Getting Started

Site organisation

_images/family.png

The family page is the major page for accessing information contained within Pfam as it describes the Pfam family entries. Most referring sites link to this page. Alternatively, users can navigate to family pages by entering the Pfam identifier or accession number, either via the home page, the “Jump-to” boxes or the keyword search box, or by clicking on a domain name or graphic from anywhere on the website. As with all Pfam pages, there is the context-sensitive icon bar in the top right hand corner that provides a quick overview about the contents of the tabs. The tabs on the family page cover the following topics: functional annotation; domain organisation or architectures; alignments; HMM logo; trees; curation and models; species distribution; interactions; and structures.

Searching a protein sequence against Pfam

Searching a protein sequence against the Pfam library of HMMs will enable you to find out the domain architecture of the protein. If your protein is present in the version of UniProt, NCBI Genpept or the metagenomic sequence set that we used to make the current release of Pfam, we have already calculated its domain architecture. You can access this by entering the sequence accession or ID in the ‘view a sequence’ box on the Pfam homepage.

If your sequence is not in the Pfam database, you could perform a single-sequence or a batch search by clicking on the ‘Search’ link at the top of the Pfam page.

Local protein searches

If you have a very large number of protein searches to perform, or you do not wish to post your sequence across the web, it may be more convenient to run the Pfam searches locally using the ‘pfam_scan.pl’ script. To do this you will need the HMMER3 software, the Pfam HMM libraries and a couple of additional data files from the Pfam website. You will also need to download a few modules from CPAN, most notably Moose.

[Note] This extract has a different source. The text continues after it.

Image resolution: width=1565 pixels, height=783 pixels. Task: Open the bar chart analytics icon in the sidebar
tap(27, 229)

Full details on how to get ‘pfam_scan.pl’ up and running can be found on our FTP site.

Proteome analysis

Pfam pre-calculates the domain compositions and architectures UniprotKB reference proteomes. To see the list of proteomes, click on the ‘browse’ link at the top of the Pfam website, and click on a letter of the alphabet in the ‘proteomes’ section. By clicking on a particular organism, you will be be able to view the proteome page for that organism. From here you can view the domain organisation and the domain composition for that proteome.

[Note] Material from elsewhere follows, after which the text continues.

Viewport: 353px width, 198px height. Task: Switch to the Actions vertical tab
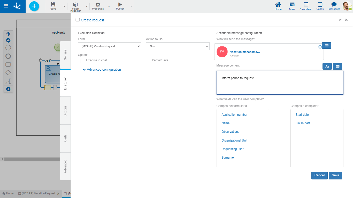point(65,111)
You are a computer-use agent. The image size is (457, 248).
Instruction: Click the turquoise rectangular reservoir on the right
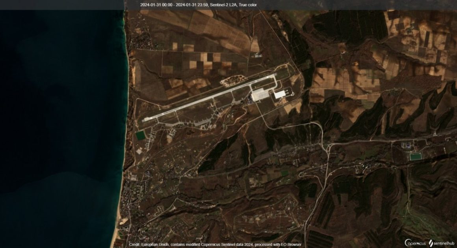click(x=415, y=156)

The taxonomy query allows quick identification of families/domains which are present in one species but are absent from another. It can also be used to find families/domains that are unique to a particular species (note this can be very slow).

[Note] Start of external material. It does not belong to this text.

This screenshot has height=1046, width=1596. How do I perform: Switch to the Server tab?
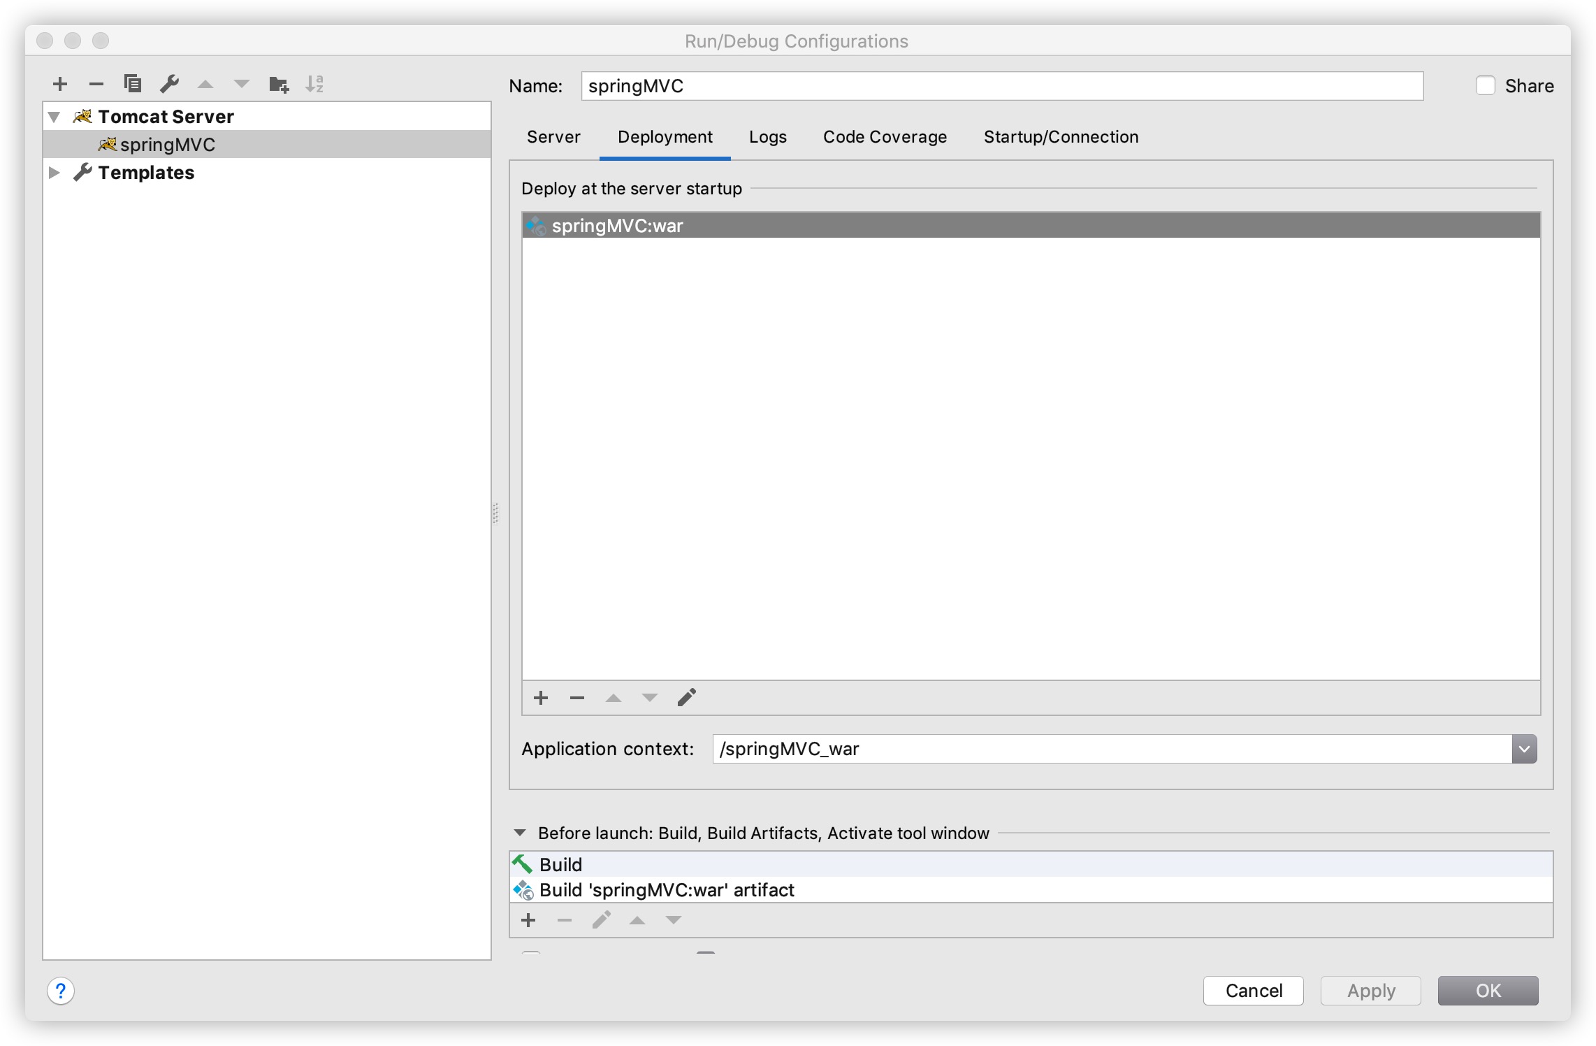coord(553,137)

Finding proteins with a specific set of domain combinations (‘architectures’)

For a detailed study of domain architectures you can use PfamAlyzer. PfamAlyzer allows you to find proteins which contain a specific combination of domains and to specify particular species and the evolutionary distances allowed between domains.

Wikipedia annotation

The Pfam consortium is now coordinating the annotation of Pfam families via Wikipedia. On the summary tab of some family pages, you’ll find the text from a Wikipedia article that we feel provides a good description of the Pfam family. If a family has a Wikipedia article assigned to it, we now show the text of that article on the summary tab, in preference to the traditional Pfam annotation text.

If a family does not yet have a Wikipedia article assigned to it, there are several ways for you to help us add one. You can find much more information about the process in the Pfam Annotation in Wikipedia section.